### Task to carry out
What you produce should be every line from the data that includes "megnyitása".

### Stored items
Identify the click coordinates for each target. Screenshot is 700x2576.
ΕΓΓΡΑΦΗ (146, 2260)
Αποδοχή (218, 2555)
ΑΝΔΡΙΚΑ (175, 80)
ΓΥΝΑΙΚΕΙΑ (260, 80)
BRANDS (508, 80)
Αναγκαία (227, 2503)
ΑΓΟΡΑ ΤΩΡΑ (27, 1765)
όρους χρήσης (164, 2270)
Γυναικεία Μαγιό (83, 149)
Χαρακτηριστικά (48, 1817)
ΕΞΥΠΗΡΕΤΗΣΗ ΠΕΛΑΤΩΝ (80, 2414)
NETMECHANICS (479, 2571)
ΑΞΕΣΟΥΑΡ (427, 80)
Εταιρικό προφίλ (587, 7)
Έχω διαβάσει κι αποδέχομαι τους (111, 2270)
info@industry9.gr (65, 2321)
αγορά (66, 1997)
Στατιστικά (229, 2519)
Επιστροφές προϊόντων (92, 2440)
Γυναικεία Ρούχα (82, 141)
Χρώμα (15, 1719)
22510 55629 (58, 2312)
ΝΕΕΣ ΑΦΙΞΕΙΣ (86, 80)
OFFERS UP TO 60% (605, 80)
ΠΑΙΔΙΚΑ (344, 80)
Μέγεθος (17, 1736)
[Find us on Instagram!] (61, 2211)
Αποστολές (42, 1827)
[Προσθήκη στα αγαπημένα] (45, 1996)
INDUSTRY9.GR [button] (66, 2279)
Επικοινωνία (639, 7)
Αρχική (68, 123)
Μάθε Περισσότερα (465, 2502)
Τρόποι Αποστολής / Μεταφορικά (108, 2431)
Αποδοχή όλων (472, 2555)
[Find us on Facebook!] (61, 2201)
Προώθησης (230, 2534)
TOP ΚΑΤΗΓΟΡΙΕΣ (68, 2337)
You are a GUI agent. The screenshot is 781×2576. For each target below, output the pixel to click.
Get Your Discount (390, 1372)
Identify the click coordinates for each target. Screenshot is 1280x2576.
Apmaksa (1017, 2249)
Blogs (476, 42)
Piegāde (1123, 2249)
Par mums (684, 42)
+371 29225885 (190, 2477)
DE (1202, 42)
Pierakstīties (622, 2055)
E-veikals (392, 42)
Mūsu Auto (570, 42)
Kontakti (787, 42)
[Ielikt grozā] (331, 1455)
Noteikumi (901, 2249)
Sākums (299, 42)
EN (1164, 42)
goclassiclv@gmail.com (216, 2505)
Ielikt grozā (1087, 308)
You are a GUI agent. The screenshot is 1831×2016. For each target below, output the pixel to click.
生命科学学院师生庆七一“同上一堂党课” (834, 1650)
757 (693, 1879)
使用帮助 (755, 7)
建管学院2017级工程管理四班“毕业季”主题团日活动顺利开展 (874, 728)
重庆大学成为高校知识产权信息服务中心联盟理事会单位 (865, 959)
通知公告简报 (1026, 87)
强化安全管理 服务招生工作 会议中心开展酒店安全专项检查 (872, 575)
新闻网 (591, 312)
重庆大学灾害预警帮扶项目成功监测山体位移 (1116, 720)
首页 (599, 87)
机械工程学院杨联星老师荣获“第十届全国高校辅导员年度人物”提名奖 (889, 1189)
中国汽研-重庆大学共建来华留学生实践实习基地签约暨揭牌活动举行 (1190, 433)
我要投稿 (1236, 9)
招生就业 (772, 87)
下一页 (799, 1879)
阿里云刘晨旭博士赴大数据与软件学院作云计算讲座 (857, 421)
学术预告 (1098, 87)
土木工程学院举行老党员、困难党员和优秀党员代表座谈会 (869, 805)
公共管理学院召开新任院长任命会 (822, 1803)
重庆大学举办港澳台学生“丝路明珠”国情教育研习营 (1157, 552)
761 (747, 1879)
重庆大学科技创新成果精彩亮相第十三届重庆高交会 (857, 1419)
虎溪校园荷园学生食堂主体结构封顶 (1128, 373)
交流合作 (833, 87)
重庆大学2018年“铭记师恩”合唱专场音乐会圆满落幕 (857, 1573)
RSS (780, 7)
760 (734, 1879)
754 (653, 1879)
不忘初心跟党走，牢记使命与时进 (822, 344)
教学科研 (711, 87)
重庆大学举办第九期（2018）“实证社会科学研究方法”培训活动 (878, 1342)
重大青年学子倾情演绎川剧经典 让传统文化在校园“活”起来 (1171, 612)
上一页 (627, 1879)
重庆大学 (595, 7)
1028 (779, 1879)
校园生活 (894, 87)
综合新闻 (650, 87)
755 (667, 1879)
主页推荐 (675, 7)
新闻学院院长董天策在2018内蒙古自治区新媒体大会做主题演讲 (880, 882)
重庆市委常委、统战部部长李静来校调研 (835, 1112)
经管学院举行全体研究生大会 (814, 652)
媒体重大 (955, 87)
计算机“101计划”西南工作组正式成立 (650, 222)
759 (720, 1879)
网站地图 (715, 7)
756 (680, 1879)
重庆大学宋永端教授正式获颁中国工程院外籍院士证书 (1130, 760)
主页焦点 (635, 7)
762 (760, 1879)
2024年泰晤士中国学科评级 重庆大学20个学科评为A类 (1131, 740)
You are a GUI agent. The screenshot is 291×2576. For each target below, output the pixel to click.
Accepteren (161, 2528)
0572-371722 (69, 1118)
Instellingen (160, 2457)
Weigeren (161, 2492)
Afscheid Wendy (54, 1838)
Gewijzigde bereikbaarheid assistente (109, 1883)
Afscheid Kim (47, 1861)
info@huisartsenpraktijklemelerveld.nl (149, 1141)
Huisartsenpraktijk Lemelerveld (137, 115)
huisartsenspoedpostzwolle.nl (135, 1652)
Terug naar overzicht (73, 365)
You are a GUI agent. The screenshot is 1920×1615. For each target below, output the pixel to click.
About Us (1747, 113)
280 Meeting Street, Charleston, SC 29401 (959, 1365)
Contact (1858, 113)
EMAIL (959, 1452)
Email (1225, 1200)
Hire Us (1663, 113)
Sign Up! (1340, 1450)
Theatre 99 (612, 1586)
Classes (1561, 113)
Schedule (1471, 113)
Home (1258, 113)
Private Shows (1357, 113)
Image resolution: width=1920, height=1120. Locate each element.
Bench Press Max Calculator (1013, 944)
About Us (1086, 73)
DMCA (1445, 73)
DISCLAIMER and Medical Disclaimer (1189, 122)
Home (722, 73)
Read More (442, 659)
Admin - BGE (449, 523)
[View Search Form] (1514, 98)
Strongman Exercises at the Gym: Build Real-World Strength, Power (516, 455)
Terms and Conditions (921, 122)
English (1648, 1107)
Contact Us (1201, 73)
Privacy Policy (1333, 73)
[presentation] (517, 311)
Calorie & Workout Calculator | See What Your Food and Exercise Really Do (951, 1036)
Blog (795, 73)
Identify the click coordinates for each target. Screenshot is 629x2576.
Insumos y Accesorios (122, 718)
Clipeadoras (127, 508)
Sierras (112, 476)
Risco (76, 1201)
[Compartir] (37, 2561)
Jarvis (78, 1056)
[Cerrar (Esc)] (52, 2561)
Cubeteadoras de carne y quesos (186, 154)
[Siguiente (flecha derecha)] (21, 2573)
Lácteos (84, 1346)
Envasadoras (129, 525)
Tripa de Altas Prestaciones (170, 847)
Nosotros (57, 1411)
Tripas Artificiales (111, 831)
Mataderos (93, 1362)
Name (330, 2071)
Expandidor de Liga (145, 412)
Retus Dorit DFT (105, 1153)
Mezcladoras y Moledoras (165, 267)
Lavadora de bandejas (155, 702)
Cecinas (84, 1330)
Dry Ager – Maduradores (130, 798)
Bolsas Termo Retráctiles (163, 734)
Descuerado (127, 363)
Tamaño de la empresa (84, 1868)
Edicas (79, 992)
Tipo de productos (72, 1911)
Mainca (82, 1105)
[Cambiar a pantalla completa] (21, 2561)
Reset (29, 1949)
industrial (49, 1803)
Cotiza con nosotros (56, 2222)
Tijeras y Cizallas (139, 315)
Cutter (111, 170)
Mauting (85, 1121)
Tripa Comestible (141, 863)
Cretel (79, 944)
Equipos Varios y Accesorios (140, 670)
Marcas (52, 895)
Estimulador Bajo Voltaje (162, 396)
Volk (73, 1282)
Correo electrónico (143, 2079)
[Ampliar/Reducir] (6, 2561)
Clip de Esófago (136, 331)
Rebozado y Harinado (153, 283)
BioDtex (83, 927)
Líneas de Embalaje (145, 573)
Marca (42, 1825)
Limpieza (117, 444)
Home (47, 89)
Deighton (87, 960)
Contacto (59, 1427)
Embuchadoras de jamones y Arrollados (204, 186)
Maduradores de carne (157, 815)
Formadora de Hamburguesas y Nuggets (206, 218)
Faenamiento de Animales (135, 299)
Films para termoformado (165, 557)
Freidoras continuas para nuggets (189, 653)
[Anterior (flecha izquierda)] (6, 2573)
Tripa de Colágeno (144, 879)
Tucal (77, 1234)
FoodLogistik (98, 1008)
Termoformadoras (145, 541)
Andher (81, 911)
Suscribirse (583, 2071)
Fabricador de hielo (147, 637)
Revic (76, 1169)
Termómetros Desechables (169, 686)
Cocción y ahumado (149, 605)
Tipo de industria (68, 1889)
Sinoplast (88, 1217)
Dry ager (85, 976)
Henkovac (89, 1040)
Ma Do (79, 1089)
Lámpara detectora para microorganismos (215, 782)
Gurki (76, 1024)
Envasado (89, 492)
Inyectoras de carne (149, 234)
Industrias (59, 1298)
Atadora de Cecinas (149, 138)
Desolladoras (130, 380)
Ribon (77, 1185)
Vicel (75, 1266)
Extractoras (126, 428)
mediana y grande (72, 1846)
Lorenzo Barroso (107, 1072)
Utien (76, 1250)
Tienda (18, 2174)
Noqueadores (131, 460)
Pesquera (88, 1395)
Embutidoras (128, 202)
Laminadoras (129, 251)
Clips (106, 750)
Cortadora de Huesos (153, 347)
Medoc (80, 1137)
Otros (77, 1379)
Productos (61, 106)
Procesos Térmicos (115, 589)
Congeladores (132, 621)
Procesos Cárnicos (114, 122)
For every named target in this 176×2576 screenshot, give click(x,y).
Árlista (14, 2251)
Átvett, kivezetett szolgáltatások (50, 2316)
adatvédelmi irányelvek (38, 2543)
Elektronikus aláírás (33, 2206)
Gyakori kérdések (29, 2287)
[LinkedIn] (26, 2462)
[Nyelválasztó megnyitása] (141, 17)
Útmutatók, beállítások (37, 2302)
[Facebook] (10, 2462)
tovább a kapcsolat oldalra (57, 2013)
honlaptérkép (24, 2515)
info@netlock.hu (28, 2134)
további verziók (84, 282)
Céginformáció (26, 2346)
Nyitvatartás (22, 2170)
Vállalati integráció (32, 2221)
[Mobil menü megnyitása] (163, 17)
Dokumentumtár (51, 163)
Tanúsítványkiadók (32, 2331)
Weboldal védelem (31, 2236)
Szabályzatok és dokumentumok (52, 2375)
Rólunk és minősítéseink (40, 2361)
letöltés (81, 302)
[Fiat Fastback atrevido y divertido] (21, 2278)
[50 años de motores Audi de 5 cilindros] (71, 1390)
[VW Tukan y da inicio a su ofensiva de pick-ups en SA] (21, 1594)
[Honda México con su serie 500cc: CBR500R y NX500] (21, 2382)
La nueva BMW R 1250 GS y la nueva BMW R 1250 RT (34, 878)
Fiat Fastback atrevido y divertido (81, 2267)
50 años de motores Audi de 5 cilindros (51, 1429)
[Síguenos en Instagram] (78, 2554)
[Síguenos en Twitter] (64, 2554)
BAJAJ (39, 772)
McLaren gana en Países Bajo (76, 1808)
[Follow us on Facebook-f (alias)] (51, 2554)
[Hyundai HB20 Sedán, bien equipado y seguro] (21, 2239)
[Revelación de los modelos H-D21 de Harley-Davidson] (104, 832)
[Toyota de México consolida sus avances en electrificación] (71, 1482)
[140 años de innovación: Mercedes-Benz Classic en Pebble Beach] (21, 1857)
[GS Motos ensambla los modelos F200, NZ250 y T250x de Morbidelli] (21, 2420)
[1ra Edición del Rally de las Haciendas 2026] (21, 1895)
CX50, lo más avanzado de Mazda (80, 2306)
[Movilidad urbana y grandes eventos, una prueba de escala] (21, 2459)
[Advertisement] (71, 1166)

### Solution to the problem
[Nyelválasztó megnyitása] (141, 17)
[Mobil menü megnyitása] (163, 17)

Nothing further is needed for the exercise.